Metric filters: turn log patterns into metrics and alarms

A metric filter watches a log group for a pattern and increments a CloudWatch metric each time it matches. You can then build an alarm on that metric — for example, alert when “ERROR” appears more than 10 times in 5 minutes. This bridges unstructured logs into the numeric world of CloudWatch metrics and alarms.

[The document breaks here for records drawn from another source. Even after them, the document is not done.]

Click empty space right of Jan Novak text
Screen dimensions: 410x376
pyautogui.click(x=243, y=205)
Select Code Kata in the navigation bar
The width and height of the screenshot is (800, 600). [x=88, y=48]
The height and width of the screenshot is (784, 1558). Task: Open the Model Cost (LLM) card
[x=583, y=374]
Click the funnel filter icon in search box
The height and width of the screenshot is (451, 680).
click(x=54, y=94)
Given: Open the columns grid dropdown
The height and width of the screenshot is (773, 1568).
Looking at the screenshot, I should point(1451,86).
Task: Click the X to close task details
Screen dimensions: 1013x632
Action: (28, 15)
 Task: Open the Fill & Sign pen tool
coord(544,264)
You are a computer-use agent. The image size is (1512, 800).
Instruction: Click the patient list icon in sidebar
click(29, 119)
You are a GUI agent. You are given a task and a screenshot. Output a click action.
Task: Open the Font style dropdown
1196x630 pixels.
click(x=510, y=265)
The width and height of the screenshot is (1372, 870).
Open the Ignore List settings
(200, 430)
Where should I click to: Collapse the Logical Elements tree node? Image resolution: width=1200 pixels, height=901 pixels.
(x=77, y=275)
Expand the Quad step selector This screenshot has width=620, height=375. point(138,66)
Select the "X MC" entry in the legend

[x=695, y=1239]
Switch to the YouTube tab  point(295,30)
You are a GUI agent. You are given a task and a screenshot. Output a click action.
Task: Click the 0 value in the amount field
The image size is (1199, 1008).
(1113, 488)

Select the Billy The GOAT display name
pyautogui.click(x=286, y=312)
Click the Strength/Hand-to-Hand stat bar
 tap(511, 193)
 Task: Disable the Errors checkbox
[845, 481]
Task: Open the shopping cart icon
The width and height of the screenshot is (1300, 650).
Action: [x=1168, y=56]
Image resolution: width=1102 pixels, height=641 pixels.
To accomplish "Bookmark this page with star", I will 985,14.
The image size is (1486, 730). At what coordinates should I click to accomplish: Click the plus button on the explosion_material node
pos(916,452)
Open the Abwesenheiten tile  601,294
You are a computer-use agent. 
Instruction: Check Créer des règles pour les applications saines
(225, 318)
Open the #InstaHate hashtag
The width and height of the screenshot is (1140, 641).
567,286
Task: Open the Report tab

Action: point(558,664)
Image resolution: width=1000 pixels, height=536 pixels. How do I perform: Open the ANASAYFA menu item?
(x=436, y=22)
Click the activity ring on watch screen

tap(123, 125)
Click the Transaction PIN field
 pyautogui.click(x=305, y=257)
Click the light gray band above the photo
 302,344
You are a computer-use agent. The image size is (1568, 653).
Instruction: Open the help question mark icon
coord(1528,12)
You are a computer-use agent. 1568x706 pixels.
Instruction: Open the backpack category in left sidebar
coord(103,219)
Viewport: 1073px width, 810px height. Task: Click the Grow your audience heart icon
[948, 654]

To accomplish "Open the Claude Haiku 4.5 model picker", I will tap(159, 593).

aws logs put-metric-filter \
  --log-group-name /aws/lambda/orders-api \
  --filter-name error-count \
  --filter-pattern "ERROR" \
  --metric-transformations \
      metricName=ErrorCount,metricNamespace=OrdersApi,metricValue=1,defaultValue=0

When to use a metric filter vs. Logs Insights:

NeedUse
Real-time alerting on a known patternMetric filter + alarm
Continuous dashboards / time seriesMetric filter
Ad-hoc investigation and root-cause analysisLogs Insights
Aggregating across many fields onceLogs Insights

Metric filters only apply to logs ingested after the filter is created — they do not backfill historical data.

Best practices

  • Set a retention policy on every log group the moment it is created; never leave the default “Never expire”.
  • Use structured JSON logging in your apps so Logs Insights can filter on individual fields instead of regex over raw text.
  • Narrow the time range and log group before running Logs Insights queries to control data-scanned costs.
  • Create metric filters and alarms for known failure signatures (errors, timeouts, throttles) instead of relying on people watching logs.
  • Grant log access through scoped IAM policies; do not give broad logs:* permissions to applications.
  • For high-volume, long-term storage, export logs to S3 (Simple Storage Service) where storage is cheaper than CloudWatch’s retained-log pricing.
  • Consistently name log groups by service (/aws/lambda/..., /ecs/..., /app/...) so they are easy to find and target in queries.